Again, the important thing word here is “order.”
You generally only lose money on bonds when you sell them early. In that regard, your adviser was correct, but when you had invested money in, say, an SPDR Long-Term Treasury ETF
SPTL,
and sold it at the top of last yr, you’d have the truth is lost a substantial chunk of your original investment. The long-term Treasury market peaked in August 2019. Since then, as Mark Hulbert recently reported, the SPTL ETF has produced a ten.1% annualized loss and Vanguard Long-Term Treasury Index ETF
VGLT
had a ten.9% annualized loss.
Not all money managers are fiduciaries — that’s, professionals who must act of their client’s best interest under the Investment Advisers Act of 1940. Discover whether your adviser is a fiduciary — slightly than, say, a broker-dealer — and whether he’s a member of the Financial Industry Regulatory Authority.
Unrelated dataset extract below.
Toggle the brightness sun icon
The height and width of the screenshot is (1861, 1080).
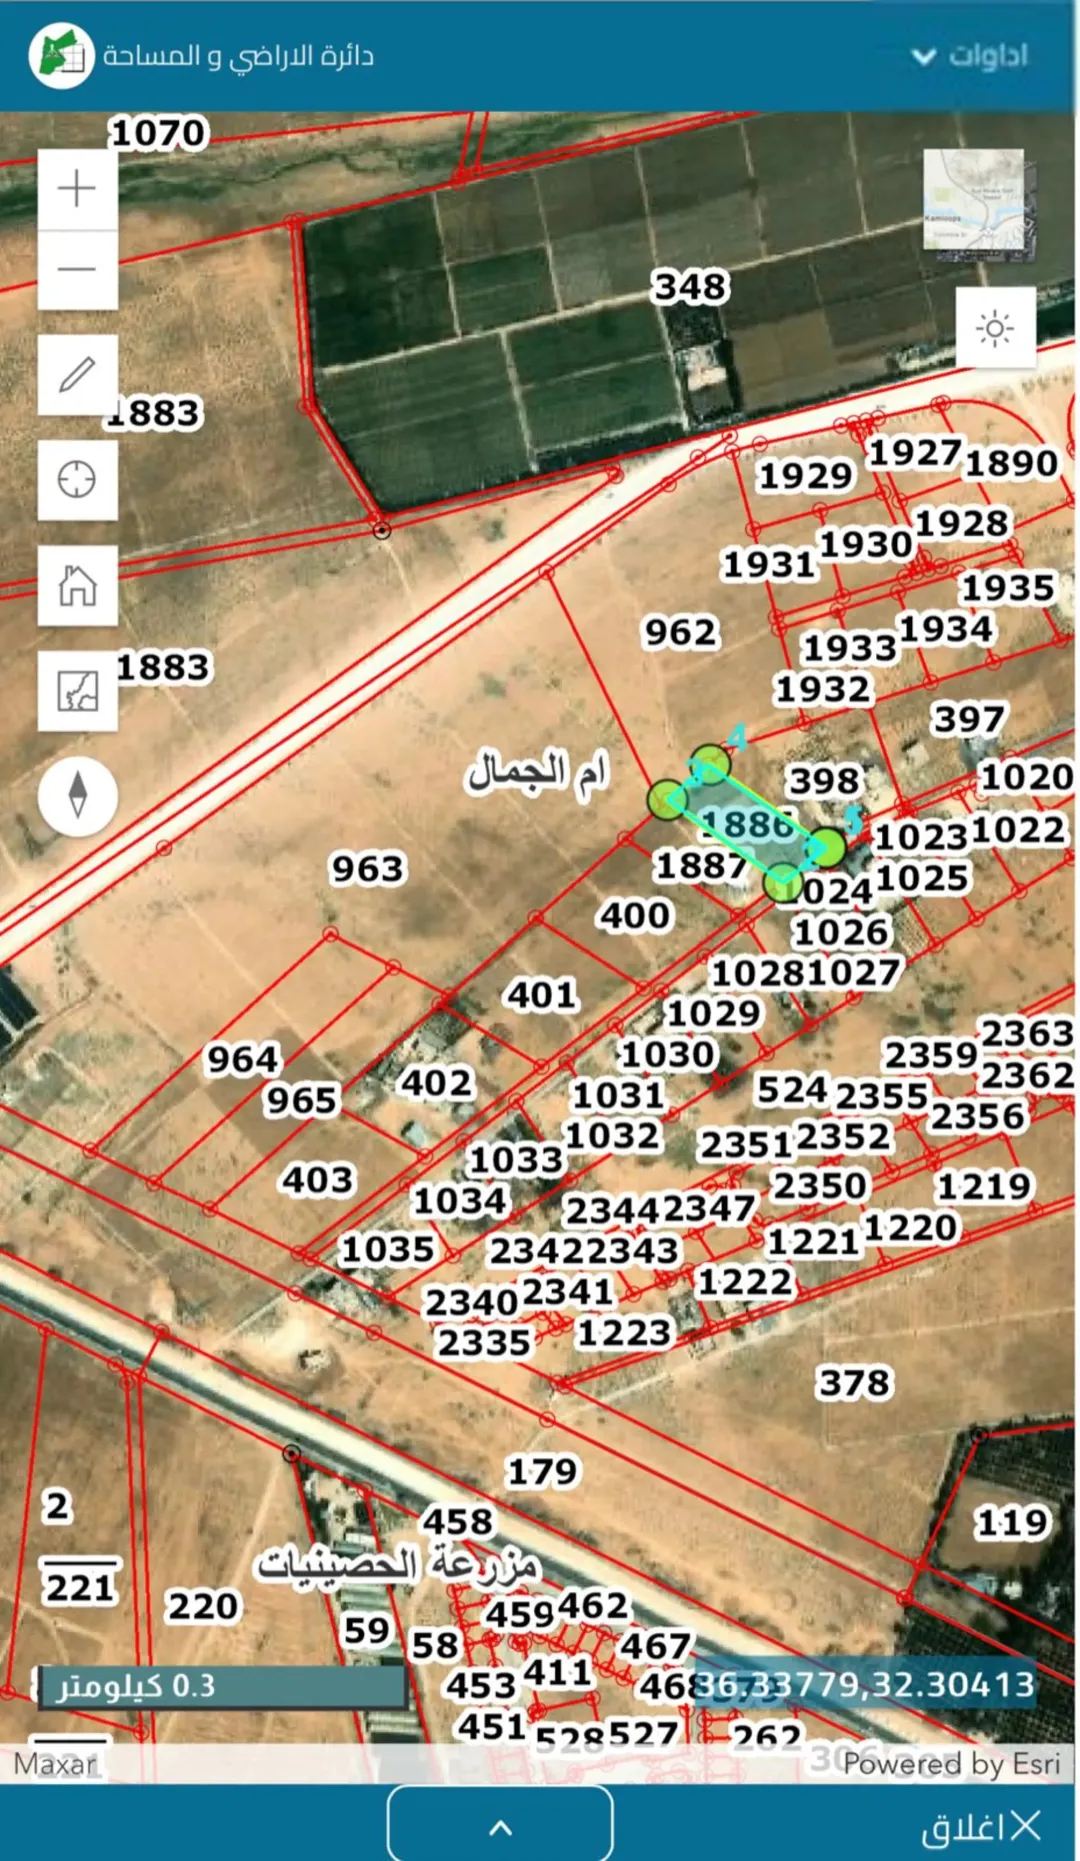click(x=995, y=328)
Certified financial planners have similar codes of ethics. You can report this to your broker’s manager. Most brokerages have a compliance officer.
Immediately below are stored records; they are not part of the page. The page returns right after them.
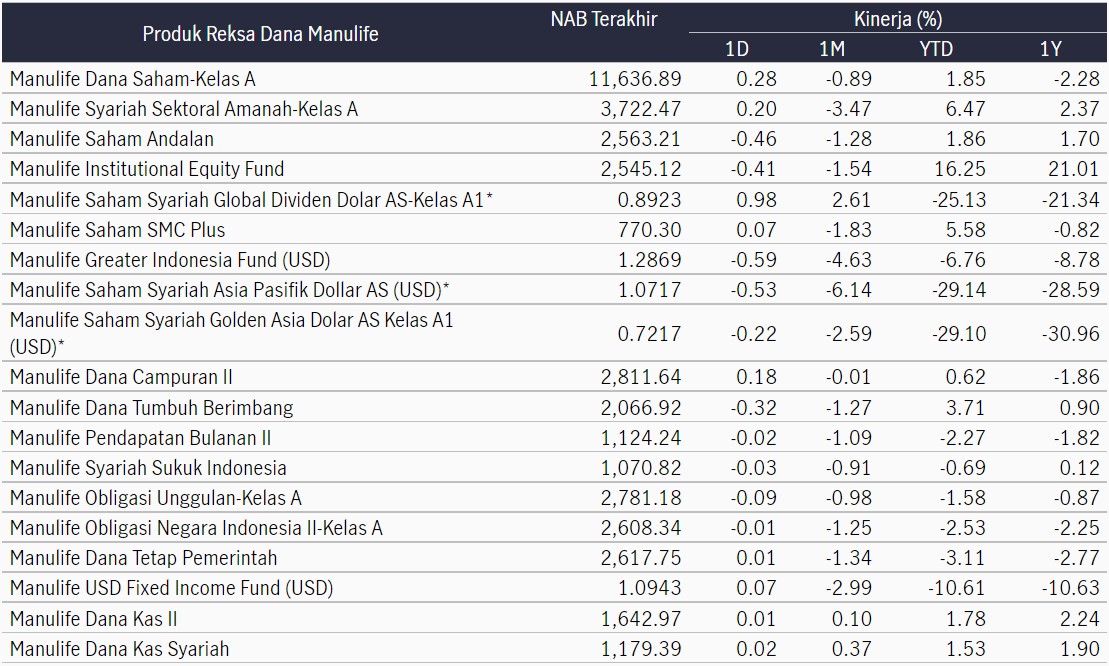Viewport: 1109px width, 666px height.
Task: Click the NAB Terakhir column header
Action: 604,19
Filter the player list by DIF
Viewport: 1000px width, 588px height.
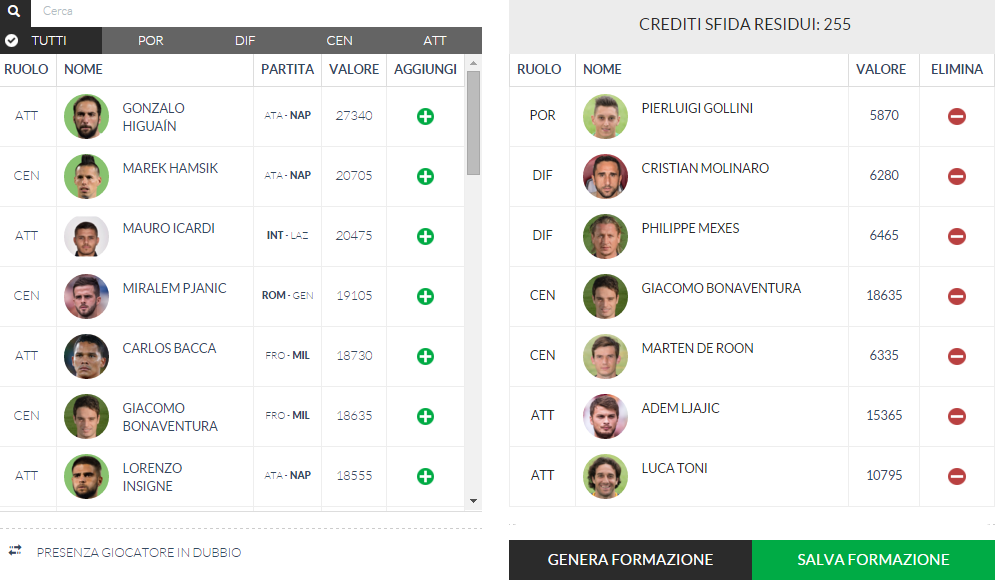tap(245, 40)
‘Counselor’ versus ‘adviser’
MarketWatch columnist Phil van Doorn also has some concerns about your interpretation of events, particularly your use of the term “counselor” slightly than “investment adviser.” He assumes you mean an investment adviser working for a brokerage firm. Your adviser — who you consult with as a “counselor” — told you that his firm “doesn’t react to this sort of news for at the least six months to make sure that it’s an actual trend.” Van Doorn says this too doesn’t appear, at face value, to constitute a refusal.
“He can have been referring to a strategist or group of strategists working for the firm who share opinions about asset allocation on the whole, but not about your account particularly, especially when you had given your adviser an order to trade securities,” he says. “The identical applies to the investment adviser’s general comments about how high his firm expected rates of interest to rise, or the firm’s philosophy on growth or value stocks.”
“You appear to have asked your investment adviser what his firm was going to do in response to the expectation that the Federal Reserve would increase the federal-funds rate,” he says. “A brokerage firm isn’t going to do anything with a person’s investment account in response to an expected macroeconomic event unless the brokerage client has requested that variety of investment-management service.”
You say your broker told you that “they don’t put money into bonds to generate profits.” Van Doorn suspects you could have misunderstood him. “Normally, the target of a bond investment is income,” he says. “Yes, a bond’s market value will move in the other way of rates of interest after you purchase it. But when you hold the bond until maturity, you’ll receive its face value, barring a default.” (It’s not clear out of your letter, but when you ceded control of your financial decisions to an adviser and signed as much as a specific investment strategy, that will further weaken your hand.)
It appears that evidently your adviser’s firm has already acknowledged they made some bad calls. Even Warren Buffett has made mistakes. Most investment contracts include an arbitration clause for resolving disputes reminiscent of the one you describe. The Financial Industry Regulatory Authority and the Securities Industry and Financial Markets Association, a trade group representing securities firms, banks and asset managers, argue that arbitration saves all parties useful money and time and helps facilitate smaller claims from retail investors.
It’s OK to make a nasty call. It’s not OK to refuse to place in an order. This, nevertheless, feels like a failure of communication slightly than an actual refusal by your broker.
You may email The Moneyist with any financial and ethical questions at qfottrell@marketwatch.com, and follow Quentin Fottrell on X, the platform formerly often called Twitter.
The Moneyist regrets he cannot reply to questions individually.